Antibiotikaeinsatz kaum reduziert: Aigners lahme Gesetzesnovelle

Der Entwurf für ein neues Arzneimittelgesetz taugt nichts. Umweltverbände kritisieren, dass der Antibiotikaeinsatz in der Tierhaltung wegen Aigners Initiative nicht sinke.

Auch Hühner protestieren vor dem Bundeskanzleramt gegen Antibiotika. Bild: dpa

BERLIN taz | Der Einsatz von Antibiotika in der Tierhaltung wird nach Ansicht von Umwelt- und Ökoverbänden durch den neuen Gesetzesentwurf des Bundeslandwirtschaftsministeriums nicht reduziert. Das Ministerium hat den Verbänden gerade einen Kabinettsentwurf zur Novelle des Arzneimittelgesetzes vorgelegt.

Ziel des Entwurfs sollte sein, die präventive Gabe von Antibiotika in der Nutztierhaltung zu verringern. Im Januar hatte der Bund für Umwelt und Naturschutz (BUND) aufgedeckt, dass die gängige Praxis zur Bildung multiresistenter Keime führen kann. Menschen, die mit solchen Keimen verunreinigtes Fleisch essen, sprechen schlimmstenfalls nicht mehr auf eine Behandlung mit Antibiotika an.
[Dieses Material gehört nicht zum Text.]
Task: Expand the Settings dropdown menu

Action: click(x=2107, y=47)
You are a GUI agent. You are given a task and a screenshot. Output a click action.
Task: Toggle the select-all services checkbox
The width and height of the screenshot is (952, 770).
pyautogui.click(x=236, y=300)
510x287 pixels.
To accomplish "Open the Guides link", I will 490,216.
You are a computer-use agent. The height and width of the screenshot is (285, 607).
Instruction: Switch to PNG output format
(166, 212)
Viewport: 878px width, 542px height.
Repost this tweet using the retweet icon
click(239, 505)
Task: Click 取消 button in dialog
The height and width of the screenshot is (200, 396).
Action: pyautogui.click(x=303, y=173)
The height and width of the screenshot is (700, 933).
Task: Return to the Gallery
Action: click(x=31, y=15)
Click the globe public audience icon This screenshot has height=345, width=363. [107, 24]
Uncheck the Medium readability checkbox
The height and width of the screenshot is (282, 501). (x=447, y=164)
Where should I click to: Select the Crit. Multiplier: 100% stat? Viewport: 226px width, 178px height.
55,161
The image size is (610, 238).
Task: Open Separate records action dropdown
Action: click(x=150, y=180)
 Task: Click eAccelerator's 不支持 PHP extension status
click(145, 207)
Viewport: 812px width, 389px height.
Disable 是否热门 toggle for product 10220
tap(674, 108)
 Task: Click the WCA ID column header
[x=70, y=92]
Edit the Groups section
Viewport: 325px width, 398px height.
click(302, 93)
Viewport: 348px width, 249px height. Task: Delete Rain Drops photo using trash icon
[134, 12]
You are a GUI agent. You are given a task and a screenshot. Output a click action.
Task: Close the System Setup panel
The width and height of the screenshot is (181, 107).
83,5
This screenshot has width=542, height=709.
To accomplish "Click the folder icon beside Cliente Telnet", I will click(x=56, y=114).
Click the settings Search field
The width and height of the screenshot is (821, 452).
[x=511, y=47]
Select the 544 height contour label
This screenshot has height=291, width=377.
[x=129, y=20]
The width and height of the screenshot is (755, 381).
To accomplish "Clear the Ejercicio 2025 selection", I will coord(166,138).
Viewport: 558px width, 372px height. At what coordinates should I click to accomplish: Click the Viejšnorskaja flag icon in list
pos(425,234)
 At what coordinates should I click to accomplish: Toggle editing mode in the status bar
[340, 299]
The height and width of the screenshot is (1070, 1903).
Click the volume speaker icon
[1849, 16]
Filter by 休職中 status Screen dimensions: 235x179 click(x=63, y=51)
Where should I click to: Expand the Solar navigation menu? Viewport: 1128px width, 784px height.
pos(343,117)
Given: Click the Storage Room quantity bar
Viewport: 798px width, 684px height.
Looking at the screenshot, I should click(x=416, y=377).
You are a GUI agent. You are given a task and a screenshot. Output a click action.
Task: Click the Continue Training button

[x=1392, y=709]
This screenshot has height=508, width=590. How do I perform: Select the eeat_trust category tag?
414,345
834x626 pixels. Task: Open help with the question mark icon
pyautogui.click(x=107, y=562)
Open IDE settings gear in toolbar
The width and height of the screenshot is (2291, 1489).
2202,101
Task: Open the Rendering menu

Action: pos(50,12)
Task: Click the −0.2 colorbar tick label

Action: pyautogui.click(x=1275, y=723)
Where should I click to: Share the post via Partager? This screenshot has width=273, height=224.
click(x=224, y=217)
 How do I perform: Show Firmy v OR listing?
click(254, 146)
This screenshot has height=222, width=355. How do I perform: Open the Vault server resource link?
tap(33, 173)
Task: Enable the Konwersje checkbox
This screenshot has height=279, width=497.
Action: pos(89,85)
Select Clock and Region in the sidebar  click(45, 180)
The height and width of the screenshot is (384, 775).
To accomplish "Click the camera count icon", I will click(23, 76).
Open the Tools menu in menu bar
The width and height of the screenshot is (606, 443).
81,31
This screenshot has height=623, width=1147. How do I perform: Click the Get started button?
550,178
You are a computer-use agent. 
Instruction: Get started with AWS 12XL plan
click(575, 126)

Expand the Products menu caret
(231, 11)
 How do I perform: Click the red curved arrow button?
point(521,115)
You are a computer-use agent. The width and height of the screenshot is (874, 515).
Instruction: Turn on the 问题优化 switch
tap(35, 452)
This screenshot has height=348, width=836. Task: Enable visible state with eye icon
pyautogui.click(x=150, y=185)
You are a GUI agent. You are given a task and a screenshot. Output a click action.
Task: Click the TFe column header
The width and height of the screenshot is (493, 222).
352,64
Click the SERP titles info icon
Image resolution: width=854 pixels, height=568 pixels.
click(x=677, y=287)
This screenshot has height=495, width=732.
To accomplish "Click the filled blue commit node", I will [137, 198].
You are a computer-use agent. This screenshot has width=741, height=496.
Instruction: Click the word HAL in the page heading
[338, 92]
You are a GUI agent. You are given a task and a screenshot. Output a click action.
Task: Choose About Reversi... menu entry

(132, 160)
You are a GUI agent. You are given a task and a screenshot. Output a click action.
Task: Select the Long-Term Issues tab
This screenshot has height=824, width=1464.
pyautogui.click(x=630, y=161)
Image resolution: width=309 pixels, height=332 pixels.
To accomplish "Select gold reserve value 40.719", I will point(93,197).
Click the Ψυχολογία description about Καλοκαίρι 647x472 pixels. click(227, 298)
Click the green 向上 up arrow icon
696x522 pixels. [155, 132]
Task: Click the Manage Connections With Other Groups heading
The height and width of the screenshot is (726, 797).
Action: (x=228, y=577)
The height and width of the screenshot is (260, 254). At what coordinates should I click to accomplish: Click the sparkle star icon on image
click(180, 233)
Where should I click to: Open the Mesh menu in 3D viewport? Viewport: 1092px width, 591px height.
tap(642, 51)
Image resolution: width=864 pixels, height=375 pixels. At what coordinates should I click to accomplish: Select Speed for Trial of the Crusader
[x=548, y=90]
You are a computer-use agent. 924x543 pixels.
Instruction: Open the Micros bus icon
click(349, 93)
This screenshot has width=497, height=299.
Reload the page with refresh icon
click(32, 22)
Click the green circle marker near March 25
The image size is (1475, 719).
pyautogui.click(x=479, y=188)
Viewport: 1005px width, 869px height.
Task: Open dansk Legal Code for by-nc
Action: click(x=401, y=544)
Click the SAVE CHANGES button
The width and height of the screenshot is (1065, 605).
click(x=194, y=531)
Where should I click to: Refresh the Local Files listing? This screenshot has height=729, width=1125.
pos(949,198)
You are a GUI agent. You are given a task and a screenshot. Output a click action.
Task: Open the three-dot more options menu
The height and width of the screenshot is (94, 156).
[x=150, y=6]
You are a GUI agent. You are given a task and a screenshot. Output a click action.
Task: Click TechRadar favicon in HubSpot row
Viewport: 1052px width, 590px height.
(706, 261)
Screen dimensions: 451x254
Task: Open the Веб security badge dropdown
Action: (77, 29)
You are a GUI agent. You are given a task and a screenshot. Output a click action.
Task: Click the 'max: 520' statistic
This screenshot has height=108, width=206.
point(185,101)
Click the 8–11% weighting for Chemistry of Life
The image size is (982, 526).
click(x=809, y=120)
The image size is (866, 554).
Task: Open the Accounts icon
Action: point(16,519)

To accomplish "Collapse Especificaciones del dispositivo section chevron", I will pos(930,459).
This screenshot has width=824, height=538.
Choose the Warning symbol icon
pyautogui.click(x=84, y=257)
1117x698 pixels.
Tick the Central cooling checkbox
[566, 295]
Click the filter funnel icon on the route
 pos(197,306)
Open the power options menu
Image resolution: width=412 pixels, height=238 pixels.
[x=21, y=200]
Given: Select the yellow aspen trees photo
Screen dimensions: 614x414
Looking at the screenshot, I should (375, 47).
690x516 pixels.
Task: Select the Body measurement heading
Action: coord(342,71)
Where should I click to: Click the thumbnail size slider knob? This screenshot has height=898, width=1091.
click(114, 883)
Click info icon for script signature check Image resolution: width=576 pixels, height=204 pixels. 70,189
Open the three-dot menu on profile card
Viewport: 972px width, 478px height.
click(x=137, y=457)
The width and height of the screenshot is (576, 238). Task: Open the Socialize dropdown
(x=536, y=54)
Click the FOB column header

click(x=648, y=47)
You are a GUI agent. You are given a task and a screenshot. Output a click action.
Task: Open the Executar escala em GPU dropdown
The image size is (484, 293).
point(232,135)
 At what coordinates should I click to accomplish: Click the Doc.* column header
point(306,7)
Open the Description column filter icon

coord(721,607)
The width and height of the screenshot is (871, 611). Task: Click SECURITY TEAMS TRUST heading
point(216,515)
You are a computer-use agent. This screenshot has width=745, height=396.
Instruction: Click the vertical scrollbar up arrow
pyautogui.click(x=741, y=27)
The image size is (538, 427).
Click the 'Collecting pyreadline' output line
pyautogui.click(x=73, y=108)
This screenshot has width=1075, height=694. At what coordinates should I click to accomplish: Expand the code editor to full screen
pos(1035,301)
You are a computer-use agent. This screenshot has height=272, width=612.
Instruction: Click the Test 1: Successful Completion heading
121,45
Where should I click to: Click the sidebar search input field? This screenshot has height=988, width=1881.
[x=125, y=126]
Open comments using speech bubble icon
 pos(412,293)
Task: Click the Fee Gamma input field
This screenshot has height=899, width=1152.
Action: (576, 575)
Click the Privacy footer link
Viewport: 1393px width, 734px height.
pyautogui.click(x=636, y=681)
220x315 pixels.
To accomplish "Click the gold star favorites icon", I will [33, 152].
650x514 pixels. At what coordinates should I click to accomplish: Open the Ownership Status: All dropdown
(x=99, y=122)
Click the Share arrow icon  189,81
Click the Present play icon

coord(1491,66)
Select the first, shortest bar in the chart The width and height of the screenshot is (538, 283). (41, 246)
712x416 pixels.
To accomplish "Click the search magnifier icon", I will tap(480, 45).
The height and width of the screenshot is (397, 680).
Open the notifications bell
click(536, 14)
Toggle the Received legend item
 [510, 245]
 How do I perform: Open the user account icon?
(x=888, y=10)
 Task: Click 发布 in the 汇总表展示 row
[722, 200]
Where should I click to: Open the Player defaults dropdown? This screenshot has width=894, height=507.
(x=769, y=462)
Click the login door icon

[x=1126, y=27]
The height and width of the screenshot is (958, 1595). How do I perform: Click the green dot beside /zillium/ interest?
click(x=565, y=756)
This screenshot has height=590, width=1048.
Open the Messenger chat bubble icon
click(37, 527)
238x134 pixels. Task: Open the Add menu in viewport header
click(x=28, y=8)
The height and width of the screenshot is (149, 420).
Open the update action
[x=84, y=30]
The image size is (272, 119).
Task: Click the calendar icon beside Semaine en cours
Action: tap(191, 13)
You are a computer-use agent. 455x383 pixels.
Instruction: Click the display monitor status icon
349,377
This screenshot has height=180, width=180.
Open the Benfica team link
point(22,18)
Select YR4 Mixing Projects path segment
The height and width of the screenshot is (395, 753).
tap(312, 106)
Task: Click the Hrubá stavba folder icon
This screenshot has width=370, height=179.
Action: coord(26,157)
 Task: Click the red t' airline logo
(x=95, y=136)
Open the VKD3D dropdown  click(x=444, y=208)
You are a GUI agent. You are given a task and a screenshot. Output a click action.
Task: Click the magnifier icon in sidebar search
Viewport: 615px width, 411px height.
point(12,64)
Landwirtschaftsminsterin Ilse Aigner versprach im Januar, das Problem durch eine Änderung des Arzneimittelgesetzes anzugehen. Der nun vorgelegte Entwurf sieht vor, den Einsatz bestimmter Medikamente zukünftig zu beschränken. Insbesondere wird die Nutzung von Medikamenten aus der Humanmedizin in der Tierhaltung deutlich erschwert.

Zudem sollen Behandlungen mit Antibiotika in einer zentralen Datenbank erfasst werden. Betriebe, die über dem Durchschnitt liegen, sollen dann überprüft werden. Der Umweltverband BUND lehnt den Gesetzesentwurf als nicht weitgehend genug ab. Zwar sei es zu begrüßen, dass die Gabe von Antibiotika stärker eingeschränkt werde, insgesamt sei der Entwurf jedoch bei Weitem zu lasch, sagt Agrarexpertin Reinhild Benning.

Gravierende Fehler im Gesetzentwurf

Hauptkritikpunkt des Umweltverbands ist, dass nur die Häufigkeit der Antibiotikagabe erfasst werde, nicht aber die Menge. Es gebe aber Präparate, die bei einmaligem Einsatz einen über Wochen hohen Antibiotikaspiegel in den Tieren bewirkten. Zudem nimmt der Gesetzentwurf ausdrücklich Zuchtbetriebe und Fischfarmen von den Regelungen aus. „Zum Beispiel Elterntierfarmen von Wiesenhof oder industrielle Schweinezuchtanlagen mit 10.000 Sauen, wie im mecklenburgischen Alt-Tellin vorgesehen, würden nicht in der geplanten Datenbank erfasst“, kritisiert Benning.

Die Ursachen für den massiven Einsatz von Antibiotika bei Nutztieren lägen sowieso in der Haltungsform selbst. „Viel zu kurze Mastdauern und zu viele Tiere auf zu wenig Raum führen dazu, dass überhaupt Antibiotika gegeben werden müssen“, sagt Peter Röhrig, stellvertretender Geschäftsführer beim Bund Ökologische Lebensmittelwirtschaft (BÖLW).

Er fordert, die Tierhaltung in Deutschland insgesamt auf den Prüfstand zu stellen. „Grundsätzlich begrüßen wir es, dass genauer hingeschaut wird“, sagt Röhrig, „aber darauf darf es sich nicht beschränken. Das Ziel muss eine artgerechte Haltung für alle Tiere sein.“ Der Deutsche Bauernverband will sich erst später zu dem Gesetzentwurf äußern.